Saturn Oil Generates Strong Cash Flows from Savvy Acquisitions in 2021 and 2022
Sep 15, 2022
Sep 15, 2022
Many investors focus on cash flow analysis to identify the most promising opportunities. With rising energy prices, oil and gas companies have become some of the most attractive opportunities in today’s market. And in particular, many smaller under-the-radar oil and gas companies offer the most compelling valuations for investors.
Let’s look at why Saturn Oil & Gas Inc. (TSX-V: SOIL) is so attractive from a cash flow standpoint and why investors should take note.
A Series of Savvy Acquisitions
Saturn Oil made a series of transformational acquisitions, resulting in a 4,750% increase in production growth over the past 18 months.
In June 2021, Saturn Oil took its first big step with the Oxbow acquisition taking on C$87 million in a senior secured term loan and C$32 million in private placements to acquire a property that added daily production of roughly 7,000 barrels of oil equivalent (BOE).
In July 2022, the company expanded their lending facility by $200 million, and with the backing of a $75 million bought deal equity financing, Saturn Oil scooped up the Viking acquisition. This most recent acquisition tacked on another 4,000 BOE per day of 98% light oil with high netbacks.
Both the Oxbow and Saturn acquisitions were settled at attractive metrics, with purchase prices less than two times the cash flow the assets were generating at the time. With the funding already in place for the Viking acquisition, in early June 2022, Saturn Oil went ahead of the closing date and locked in 85% of the economics with hedges for the new oil production when WTI was in the range of USD 118 and USD 120. The timing could not have been better, and the new hedges provide good visibility to future cash flows.
Delivering Impressive Cash Flow
Through the acquisitions and an ongoing successful drilling program, Saturn Oil recently reached a milestone of 12,000 BOE per day and is well on its way to reach a targeted average of 13,500 BOE per day in 2023. The company has an ambitious capital program for H2 2022 with the drilling of 50 horizontal wells targeting light oil. To put that drilling program in context, Saturn Oil plans to drill more wells in the last six months of 2022 than it has in its history as an oil and gas company.

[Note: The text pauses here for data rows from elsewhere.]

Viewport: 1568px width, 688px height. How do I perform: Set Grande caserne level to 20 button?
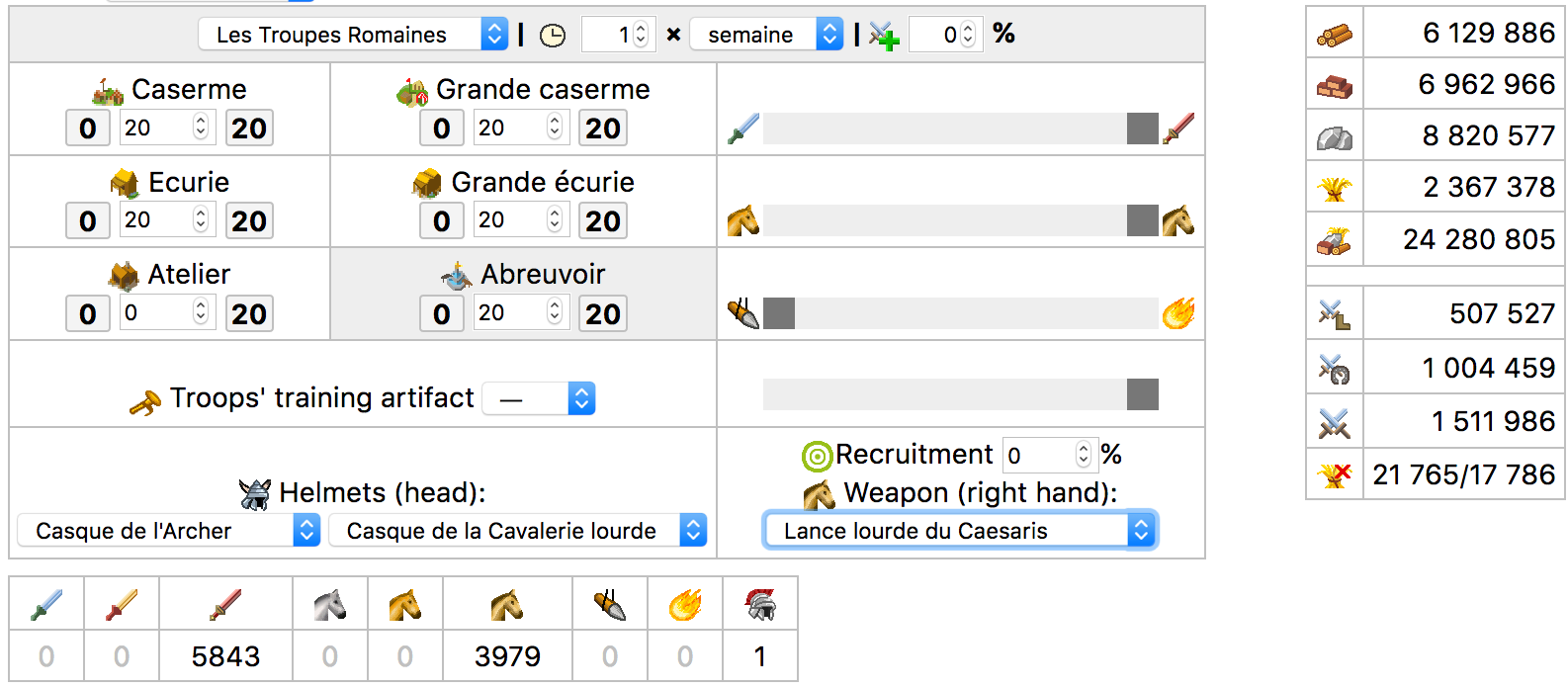click(602, 129)
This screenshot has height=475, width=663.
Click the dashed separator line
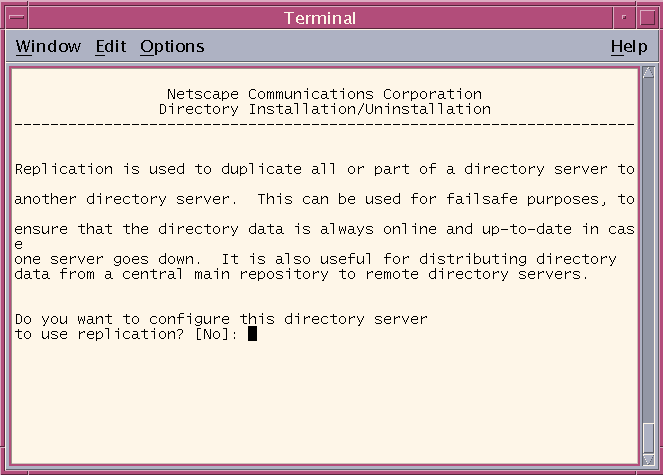(324, 125)
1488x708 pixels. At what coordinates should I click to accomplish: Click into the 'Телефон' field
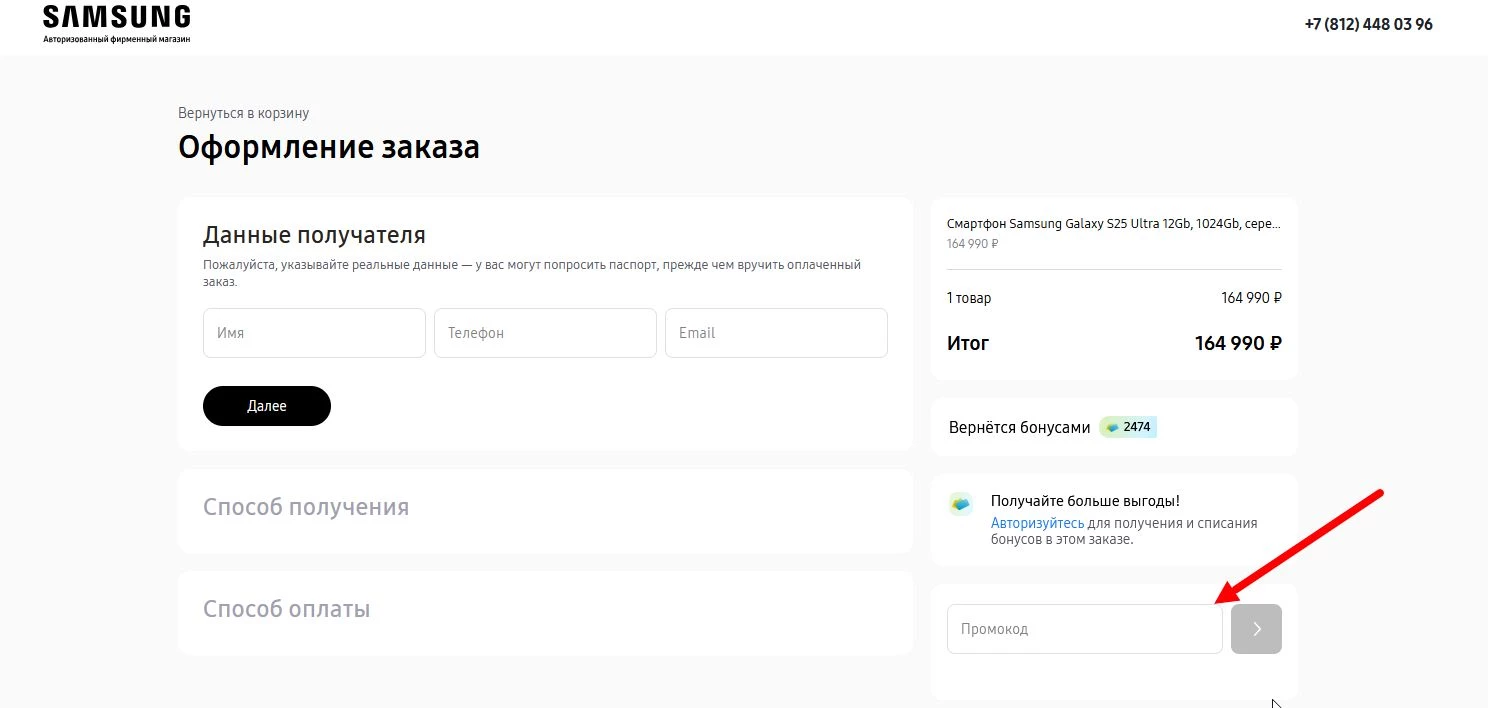545,333
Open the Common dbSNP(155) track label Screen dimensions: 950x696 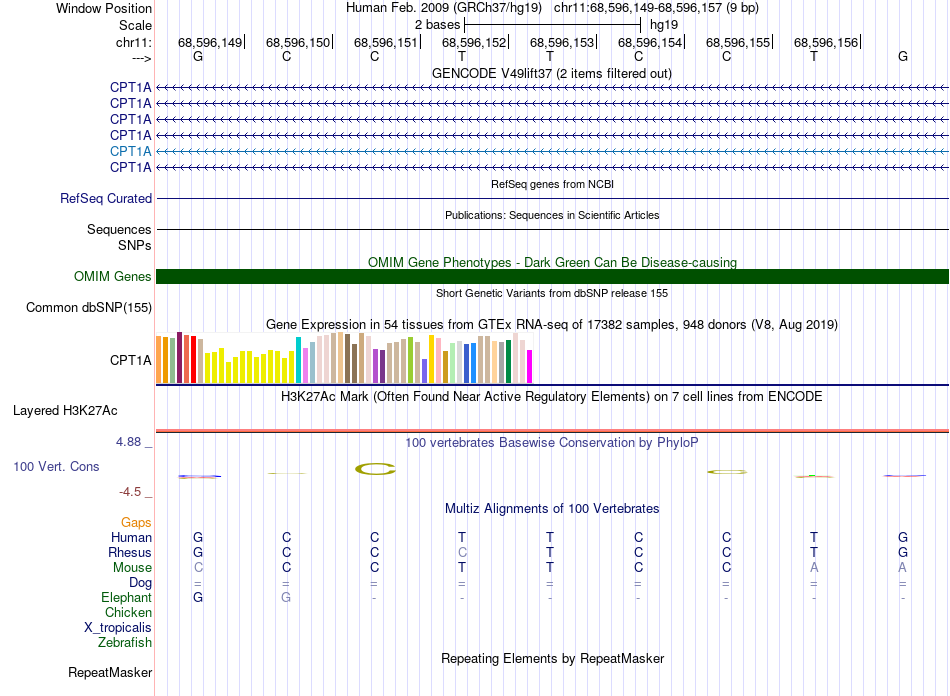coord(88,308)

The company estimates 2023 corporate cash flow in the range of $216.3 million to $230.9 million, which translates to between $3.63 and $3.87 per basic share. These are compelling figures given that the market currently values its shares at just $2.59 per share.
The company plans to leverage half of these cash flows to grow production and the other half to pay down its debt. At its current pace, the company anticipates becoming net debt-free by the end of 2024 while increasing production to 15,000 boe/d by 2025. Those production levels should generate an estimated $860 million in cumulative cash flow over three years.
Analysts See Strong Potential
According to analysts, Saturn Oil is relatively unknown among oil and gas majors but could offer much more attractive growth potential.
Most recently, Canaccord Genuity analysts Mike Mueller P.Geo, CFA, issued a Speculative Buy Rating and a $7.00 per share price target for Saturn Oil’s stock. The 12-month price target represents a significant 170% increase over the current market price, making it a compelling opportunity for investors in the oil and gas space.
The analyst cites the company’s strong free cash flow profile, highlighting near-term equity accretion, a steep valuation discount relative to its peers, and several potential catalysts in 2H 2022 and 2023 as drivers. The price target reflects a blended approach that applies a 0.8x multiple to its C-NAV calculation and a 3x multiple to its 2023E DACF estimate.
The research report can be viewed at this link: Full Research Report
Saturn Oil & Gas Inc. (TSX-V: SOIL) is generating strong cash flows following a couple of savvy acquisitions. As the management team continues to execute on its vision, analysts are taking note and believe that the stock could be significantly undervalued relative to its peers. As a result, investors may want to take a closer look.